Records from a dataset:
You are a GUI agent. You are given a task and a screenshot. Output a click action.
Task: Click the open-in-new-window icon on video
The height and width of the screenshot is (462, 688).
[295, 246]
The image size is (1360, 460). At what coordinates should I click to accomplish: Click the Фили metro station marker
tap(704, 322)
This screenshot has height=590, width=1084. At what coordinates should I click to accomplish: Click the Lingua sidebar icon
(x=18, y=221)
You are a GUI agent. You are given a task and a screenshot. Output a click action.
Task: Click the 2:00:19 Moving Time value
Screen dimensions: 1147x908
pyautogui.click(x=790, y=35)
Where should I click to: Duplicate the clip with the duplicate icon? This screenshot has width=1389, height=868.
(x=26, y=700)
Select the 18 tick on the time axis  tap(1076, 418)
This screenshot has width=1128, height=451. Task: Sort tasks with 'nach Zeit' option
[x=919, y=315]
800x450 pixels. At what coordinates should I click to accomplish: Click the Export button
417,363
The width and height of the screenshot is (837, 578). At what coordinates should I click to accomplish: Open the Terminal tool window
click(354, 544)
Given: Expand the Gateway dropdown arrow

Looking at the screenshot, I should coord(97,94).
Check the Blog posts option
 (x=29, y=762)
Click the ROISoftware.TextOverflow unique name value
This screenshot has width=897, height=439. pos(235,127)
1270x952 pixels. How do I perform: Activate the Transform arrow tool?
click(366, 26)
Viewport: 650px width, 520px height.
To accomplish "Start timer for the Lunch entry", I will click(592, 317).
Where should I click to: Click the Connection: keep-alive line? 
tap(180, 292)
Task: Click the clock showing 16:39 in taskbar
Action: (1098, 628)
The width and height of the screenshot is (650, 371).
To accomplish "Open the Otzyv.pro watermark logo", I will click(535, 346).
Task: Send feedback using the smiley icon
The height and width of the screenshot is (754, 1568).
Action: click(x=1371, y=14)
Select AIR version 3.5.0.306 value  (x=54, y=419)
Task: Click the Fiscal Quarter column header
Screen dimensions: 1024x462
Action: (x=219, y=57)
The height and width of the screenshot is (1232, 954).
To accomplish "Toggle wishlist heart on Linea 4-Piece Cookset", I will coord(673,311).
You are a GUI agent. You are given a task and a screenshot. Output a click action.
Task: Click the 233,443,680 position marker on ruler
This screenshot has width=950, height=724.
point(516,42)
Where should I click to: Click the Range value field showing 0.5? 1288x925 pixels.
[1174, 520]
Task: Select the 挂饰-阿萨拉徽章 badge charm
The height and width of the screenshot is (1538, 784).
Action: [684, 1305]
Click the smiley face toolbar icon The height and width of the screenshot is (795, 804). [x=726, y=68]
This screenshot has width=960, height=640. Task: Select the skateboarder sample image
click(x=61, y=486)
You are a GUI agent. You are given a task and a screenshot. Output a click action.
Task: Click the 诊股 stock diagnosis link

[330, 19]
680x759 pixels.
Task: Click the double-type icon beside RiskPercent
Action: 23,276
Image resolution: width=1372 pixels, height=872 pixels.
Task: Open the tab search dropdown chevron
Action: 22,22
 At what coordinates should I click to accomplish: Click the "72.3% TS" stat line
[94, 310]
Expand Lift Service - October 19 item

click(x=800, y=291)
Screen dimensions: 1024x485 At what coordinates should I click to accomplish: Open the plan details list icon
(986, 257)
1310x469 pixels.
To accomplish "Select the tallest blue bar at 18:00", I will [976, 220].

Given request - Retype the lines of the records above, beginning with the line that contains "Where should I click to: Click the Connection: keep-alive" and continuing through the end of the records, with both ends included.

Exercise result -
Where should I click to: Click the Connection: keep-alive line? 
tap(180, 292)
Task: Click the clock showing 16:39 in taskbar
Action: (1098, 628)
The width and height of the screenshot is (650, 371).
To accomplish "Open the Otzyv.pro watermark logo", I will click(535, 346).
Task: Send feedback using the smiley icon
The height and width of the screenshot is (754, 1568).
Action: click(x=1371, y=14)
Select AIR version 3.5.0.306 value  (x=54, y=419)
Task: Click the Fiscal Quarter column header
Screen dimensions: 1024x462
Action: (x=219, y=57)
The height and width of the screenshot is (1232, 954).
To accomplish "Toggle wishlist heart on Linea 4-Piece Cookset", I will coord(673,311).
You are a GUI agent. You are given a task and a screenshot. Output a click action.
Task: Click the 233,443,680 position marker on ruler
This screenshot has width=950, height=724.
point(516,42)
Where should I click to: Click the Range value field showing 0.5? 1288x925 pixels.
[1174, 520]
Task: Select the 挂饰-阿萨拉徽章 badge charm
The height and width of the screenshot is (1538, 784).
Action: [684, 1305]
Click the smiley face toolbar icon The height and width of the screenshot is (795, 804). [x=726, y=68]
This screenshot has width=960, height=640. Task: Select the skateboarder sample image
click(x=61, y=486)
You are a GUI agent. You are given a task and a screenshot. Output a click action.
Task: Click the 诊股 stock diagnosis link

[330, 19]
680x759 pixels.
Task: Click the double-type icon beside RiskPercent
Action: 23,276
Image resolution: width=1372 pixels, height=872 pixels.
Task: Open the tab search dropdown chevron
Action: 22,22
 At what coordinates should I click to accomplish: Click the "72.3% TS" stat line
[94, 310]
Expand Lift Service - October 19 item

click(x=800, y=291)
Screen dimensions: 1024x485 At what coordinates should I click to accomplish: Open the plan details list icon
(986, 257)
1310x469 pixels.
To accomplish "Select the tallest blue bar at 18:00", I will [976, 220].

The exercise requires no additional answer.